▶ **YOUR ASSIGNMENT**
Take the line with "Instruction: Switch chart to Stacked mode" and every line after it in the entries below, and set them down exactly, without any pictures.

========================================================================

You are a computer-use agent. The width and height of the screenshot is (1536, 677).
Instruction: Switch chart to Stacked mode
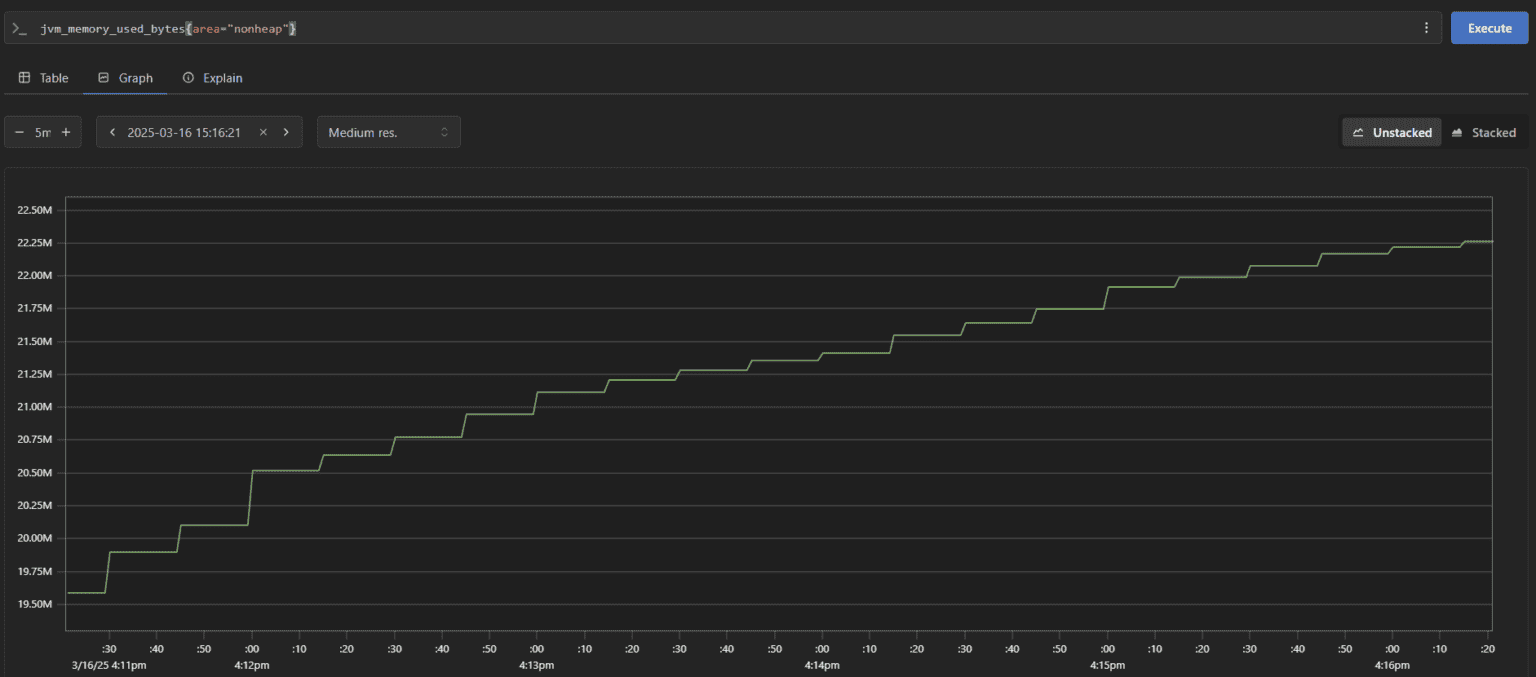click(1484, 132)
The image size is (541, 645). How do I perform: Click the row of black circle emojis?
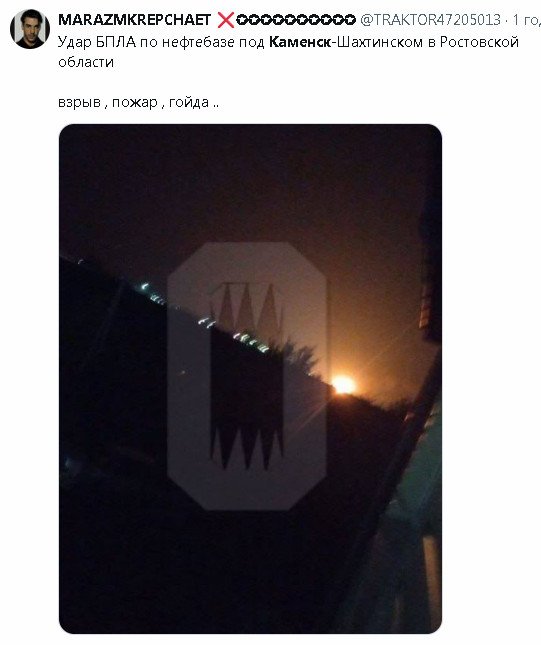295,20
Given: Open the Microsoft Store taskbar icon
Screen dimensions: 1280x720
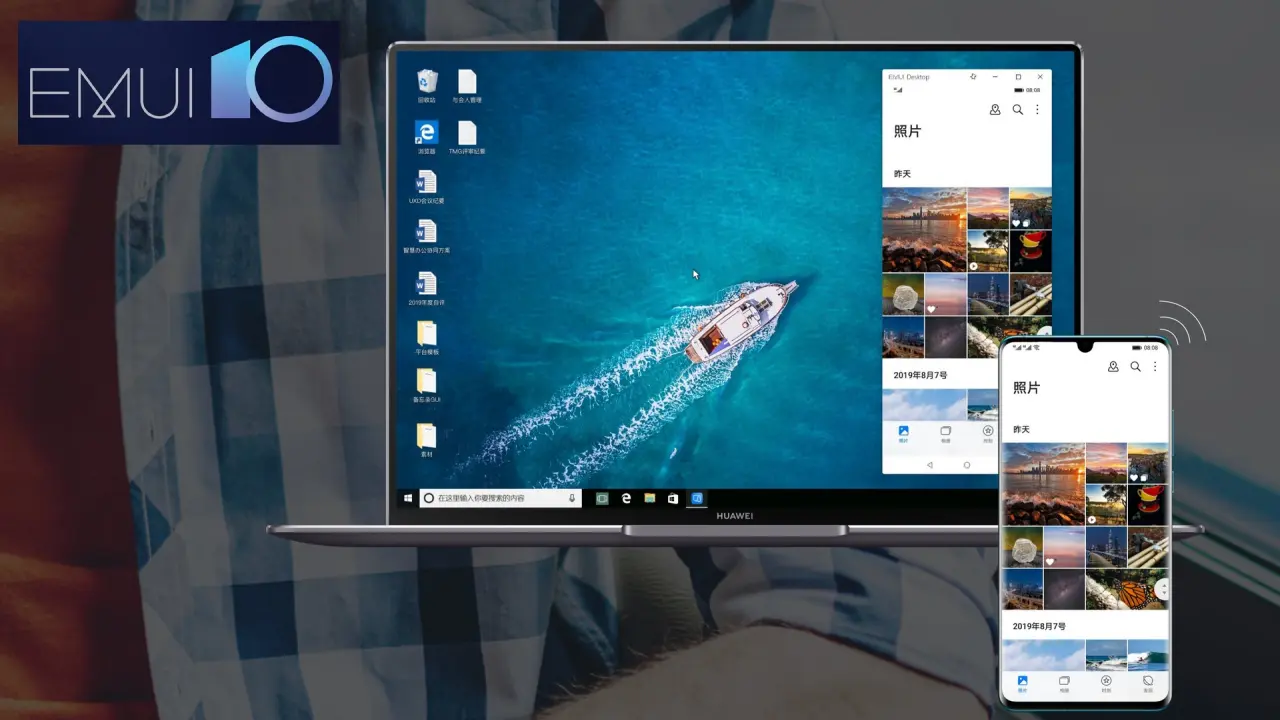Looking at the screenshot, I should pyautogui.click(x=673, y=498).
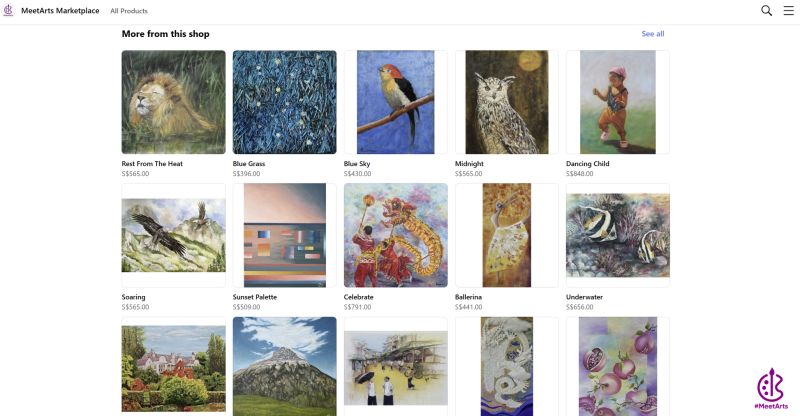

========================================================================

▶ **EXERCISE OUTPUT**
Instruction: Switch chart to Stacked mode
click(1484, 132)
The image size is (541, 645). How do I perform: Click the row of black circle emojis?
295,20
Given: Open the Microsoft Store taskbar icon
Screen dimensions: 1280x720
Looking at the screenshot, I should pyautogui.click(x=673, y=498).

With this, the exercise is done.